Advice on the appropriate program; mechanical/organic mix

Discussion in 'Software and Applications' started by regularjon, Mar 7, 2012.

  1. regularjon
    regularjon New Member
    Hi all,

    I've just signed up to shapeways, been looking at the galleries and tutorials a while; all very inspiring! I've a project I've been mulling over that I'm looking to start, and was after some advice on what programme to use to make it happen.

    The project will be to make a poseable robot model in kit form, think something like the Gundam kits Bandai produce. It'd be about 7 inches high when complete and composed of roughly 60 pieces. The first question then is; is this too complex?! I notice there aren't many things of this kind in the galleries; are there limitations in printing that would make it too hard to do (I've had a look through the tutorials and materials section of the site, and can't see anything critically off-putting)?

    Assuming it is possible, my main question is can you suggest what programme would be most appropriate to model this in? It'll have blocky straight edged parts as well as more organic curves, as well as some fairly precise engineering for the joints.
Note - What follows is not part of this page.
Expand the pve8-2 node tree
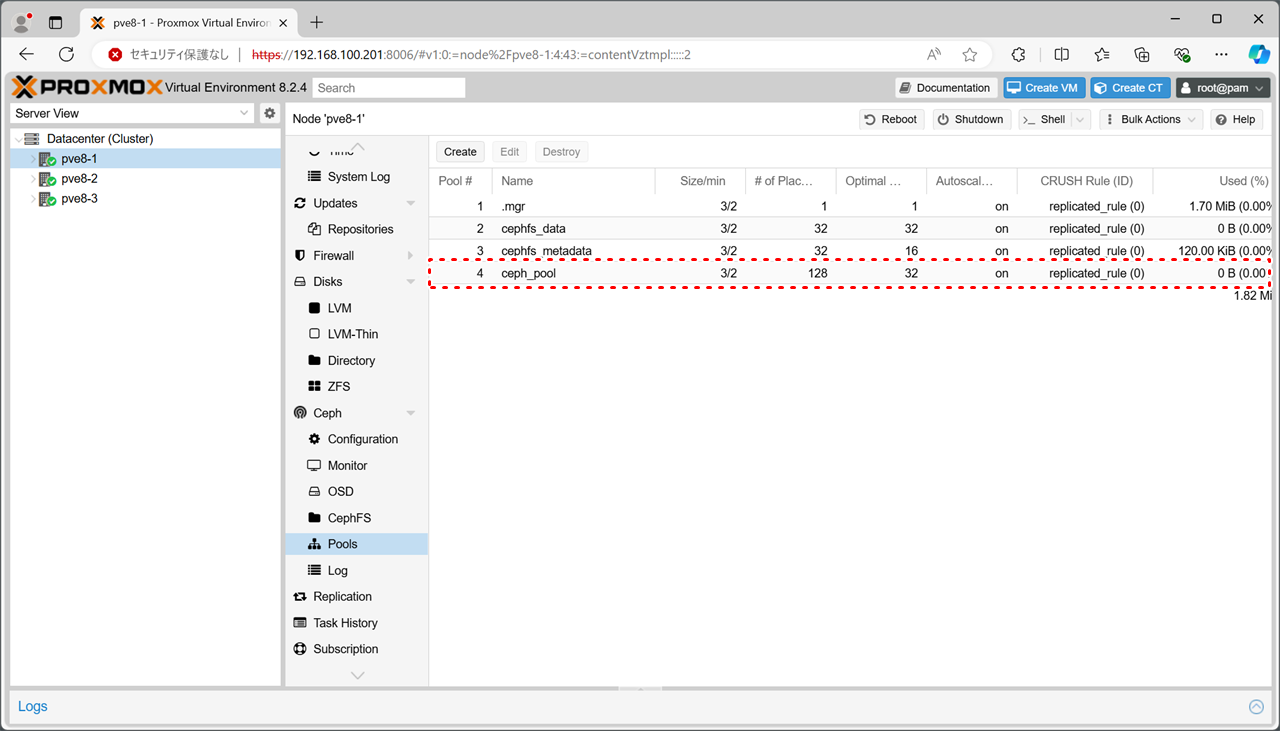This screenshot has width=1280, height=731. coord(33,179)
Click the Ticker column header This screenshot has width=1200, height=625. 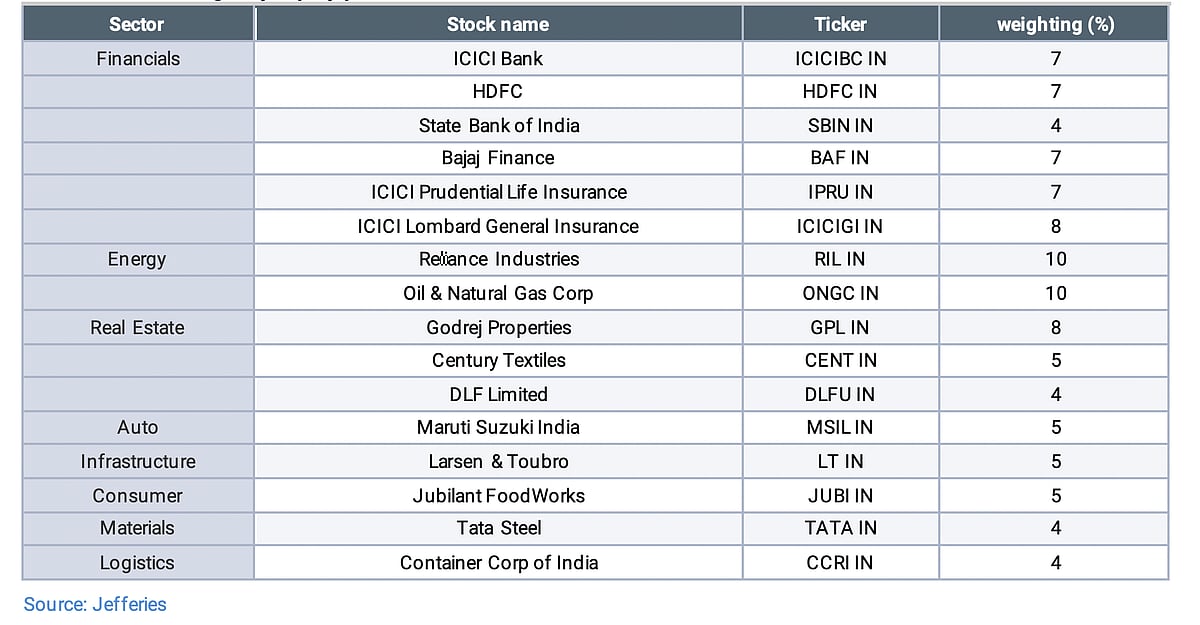coord(840,24)
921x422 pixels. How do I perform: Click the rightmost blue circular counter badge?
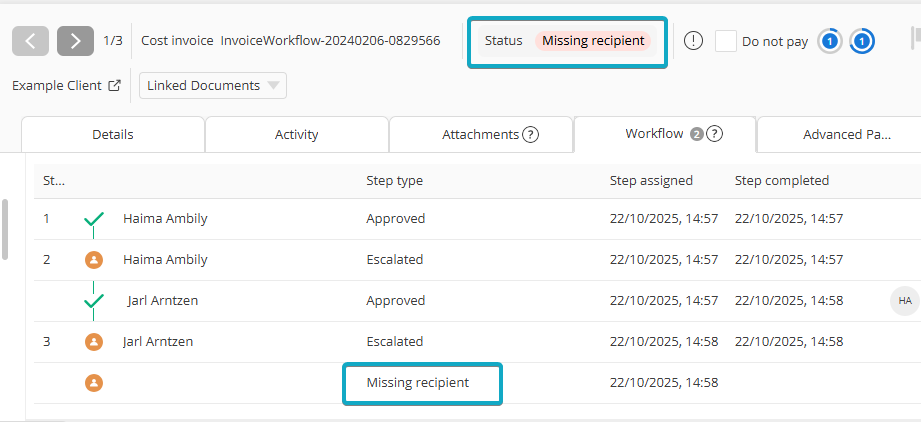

I used SketchUp for a previous papercraft project that was in a similar vein, and whilst it's very easy to use, it doesn't seem able to handle organic shapes at all well. I've recently got started with blender, but I find it comparatively very hard working in blender units, as well as modelling the more precise mechanical parts. Is there a CAD programme that's also good with polygons? Does 3ds Max handle the more mechanical product design side of things as well as (I find) SketchUp does? Are there ruby plugins for SketchUp that allow better polygon meshing? Or are there ways of simply importing a model back and forth between blender and SketchUp to get the benefits of both?

    Apologies for all the questions, but it'll be a pretty big project, so I'd like to be sure I'm on the right track before getting to far along! Thanks for any help.

  2. badbeaver
    badbeaver New Member
    Hi Alistair,
    Your project sounds interesting and very similar to mine. Perhaps we can talk further offline:
  3. skatersollie
    skatersollie New Member
    I think your going to have major complications and issues..especially trying to build so many parts in small scale.... I think you'll be limited in the options when it comes down to movable parts that will actually support the structure... The problem I face currently is that the plastic parts don't support the weight of the object.. I am working on a bbq pit about 6" see below...I have already printed the model, but not had a chance to take picture and post.. When complete and post you will see where I had issues and you'll probably face the same..

  4. regularjon
    regularjon New Member
    Yeah, I'm sure I'll hit some hitches; if it hasn't been done yet I'm sure there's a good reason. I'm hoping to find a way though. In terms of supporting the weight of the parts, I have some poly joints ( =All&Series=All&Dis=2), which are made of slightly soft abs (I think?) plastic. The idea is to design the model parts around these, which will themselves be the joints. I'll look out for your post though, would be good to see how the problems look in the printed item. What was the programme you used yourself?
  5. duann
    duann New Member
    Sounds like a cool project.

    Please be sure to share updates.
  6. regularjon
    regularjon New Member
    The poly caps are polyethylene; my bad.

    Thanks, I'll be sure to do so, at my usual slow rate!
  7. skatersollie
    skatersollie New Member
    currently using modo..
  8. regularjon
    regularjon New Member
    I had a look at modo, interesting, but a fair bit out of my pricerange! I've gone for blender in the end, after a weekend of bingeing on tutorials. Doing the roughing up now, it'll take a bit of time as I'll be learning as I go, but the design concepts are all down (on paper), so hopefully not too long.